Investor asing yang bertahan kemungkinan besar akan mengambil pandangan lebih panjang dengan fokus pada perusahaan-perusahaan yang tekun melakukan reformasi, pertumbuhan bisnis, dan pengelolaan neraca.
Pelham Smithers, Managing Director Pelham Smithers Associates menyebut, kondisi saat ini membuat pasar harus menyesuaikan dengan analisis fundamental. Menurutnya, analisis tersebut harus dilakukan dari bawah ke atas (bottom up), bukan dari atas ke bawah (top down).
“Ke depannya, ini akan menjadi saat yang menarik jika anda seorang pemilih saham," kata Smithers.
Sementara itu, kebijakan BOJ juga dianggap sebagai sebuah kesalahan dan dipengaruhi oleh tekanan politik oleh beberapa pihak. Hal tersebut karena beberapa politisi terkemuka telah menyerukan lemahnya mata uang yen dalam beberapa minggu terakhir.

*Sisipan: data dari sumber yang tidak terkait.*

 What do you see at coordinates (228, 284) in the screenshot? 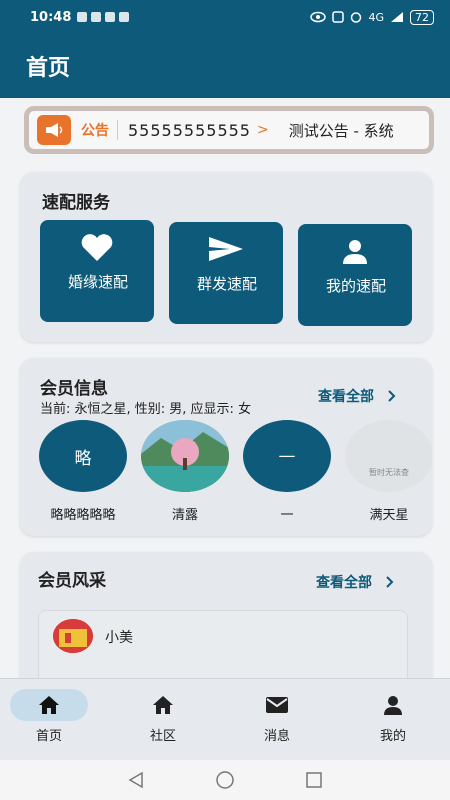
I see `group-match-label: 群发速配` at bounding box center [228, 284].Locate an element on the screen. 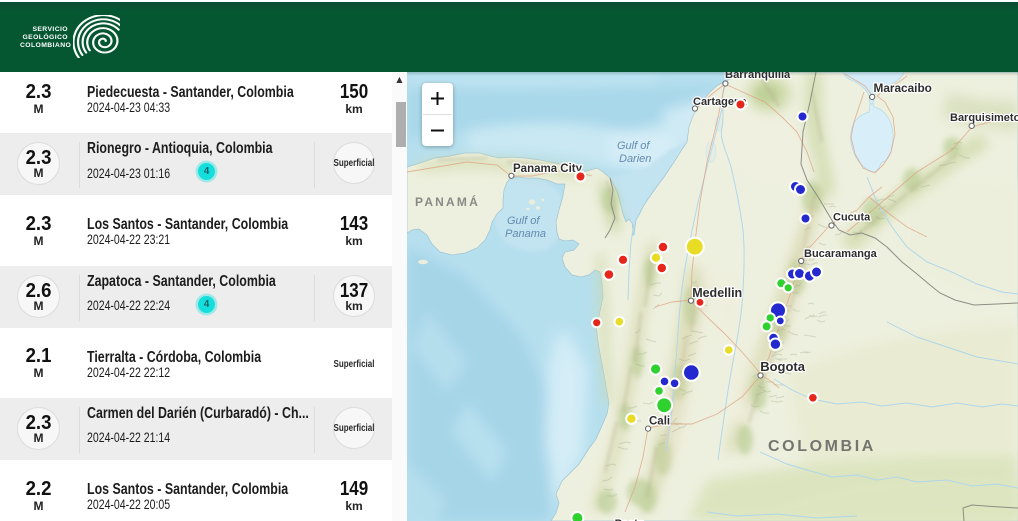  svg-text: Darien is located at coordinates (635, 159).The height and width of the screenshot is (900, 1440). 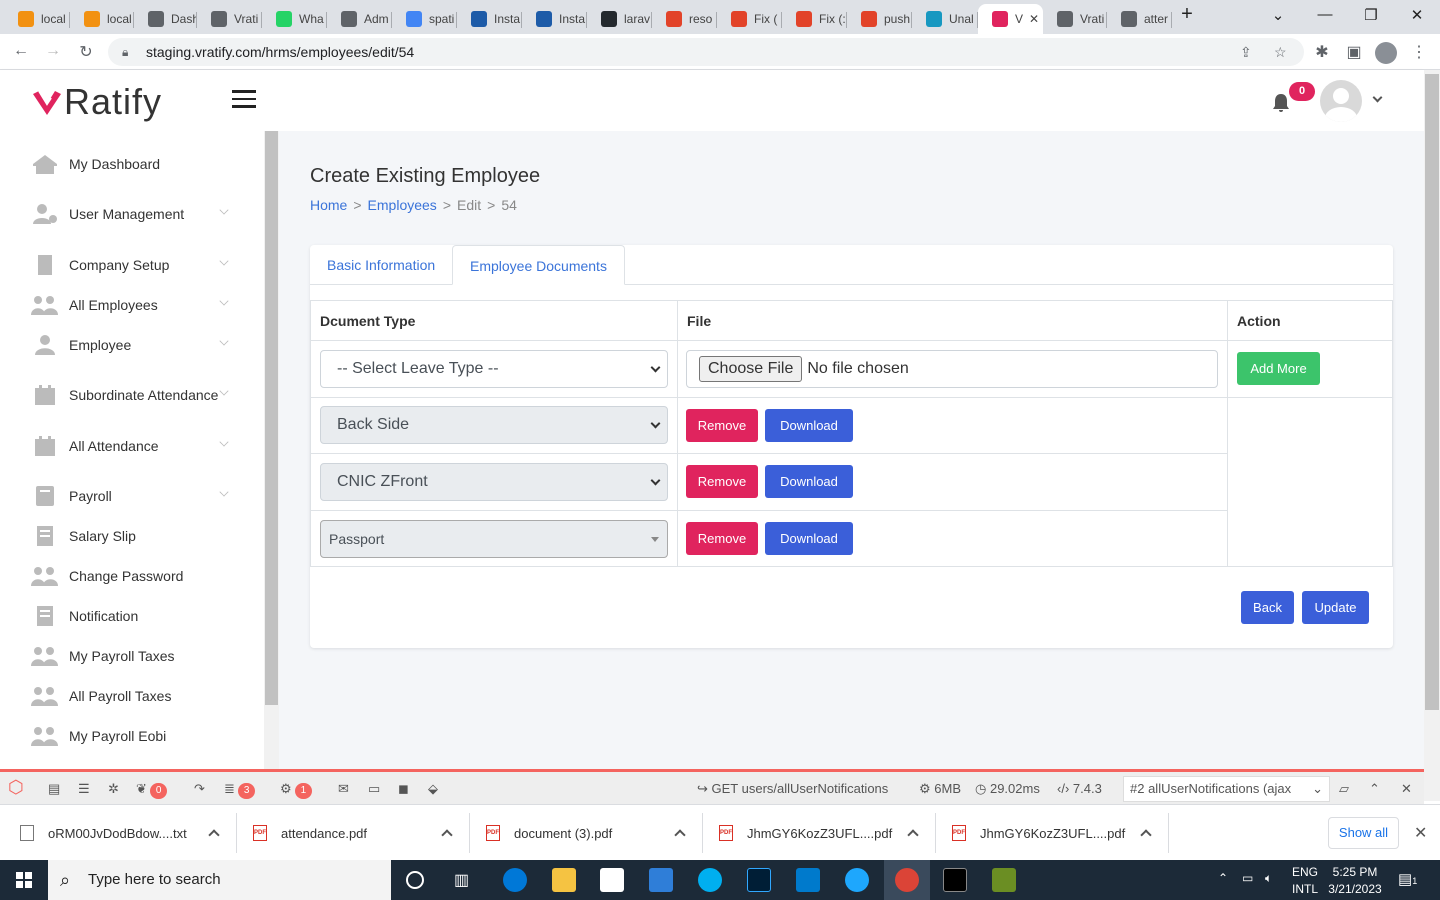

Chief Economist Credit Agricola Takuji Aida menyebut hal ini dapat membahayakan hubungan antara pemerintah Jepang dan bank sentral. Aida juga menyebut hal ini dapat mempengaruhi upaya Perdana Menteri Fumio Kishida untuk terpilih kembali sebagai ketua partai yang berkuasa di Jepang bulan depan.
Di sisi lain, beberapa pihak lain mendukung langkah BOJ. Head of Trading and Investment Banking di Nomura Holdings Inc., Christopher Willcox, mengatakan kenaikan suku bunga adalah keputusan yang tepat mengingat lingkungan makro negara dan perubahan kebijakan uang longgar selama beberapa dekade pasti akan mengganggu.
“Mereka selalu tahu bahwa kebijakan ini akan sangat sulit. Jadi menurut saya BOJ bertindak sangat cerdas," ujar Wilcox.
Penurunan pasar juga dapat memicu peningkatan pembelian kembali saham (buyback). Hal tersebut karena perusahaan memanfaatkan harga saham yang lebih rendah.
Regulator dan investor luar negeri telah mendorong perusahaan untuk menerapkan kebijakan yang lebih ramah pemegang saham.
Equity Analyst di Jefferies, Atul Goyal, menyebut peluang ini sebagai hal unik. Goyal menyebut, aksi jual menciptakan momen yang tepat karena beberapa perusahaan akan mengumumkan hasil kinerjanya dan mengadakan rapat dewan.
"Ada kemungkinan bagi beberapa dari mereka untuk mengumumkan pembelian kembali dalam jumlah besar," jelasnya.